== Exercise prompt ==
Pick out every line below that contains the string "screenshot" and copy each one. Matching is case-sensitive.

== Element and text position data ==
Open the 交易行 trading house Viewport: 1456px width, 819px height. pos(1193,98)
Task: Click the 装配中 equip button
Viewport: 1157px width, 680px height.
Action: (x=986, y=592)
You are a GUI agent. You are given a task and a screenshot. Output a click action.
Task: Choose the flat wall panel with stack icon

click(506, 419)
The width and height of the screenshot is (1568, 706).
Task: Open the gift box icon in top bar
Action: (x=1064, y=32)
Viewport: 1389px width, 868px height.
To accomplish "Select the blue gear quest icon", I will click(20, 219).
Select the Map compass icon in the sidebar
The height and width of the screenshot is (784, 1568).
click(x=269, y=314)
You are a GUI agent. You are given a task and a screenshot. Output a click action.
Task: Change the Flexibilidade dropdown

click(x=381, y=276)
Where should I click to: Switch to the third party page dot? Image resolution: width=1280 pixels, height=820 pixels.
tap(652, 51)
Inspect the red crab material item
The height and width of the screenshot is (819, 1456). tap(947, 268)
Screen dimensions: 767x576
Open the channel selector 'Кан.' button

== The response ==
You are a GUI agent. You are given a task and a screenshot. Output a click action.
The width and height of the screenshot is (1568, 706).
The height and width of the screenshot is (784, 1568).
You are a GUI agent. You are given a task and a screenshot. Output a click action.
The height and width of the screenshot is (819, 1456). tap(947, 268)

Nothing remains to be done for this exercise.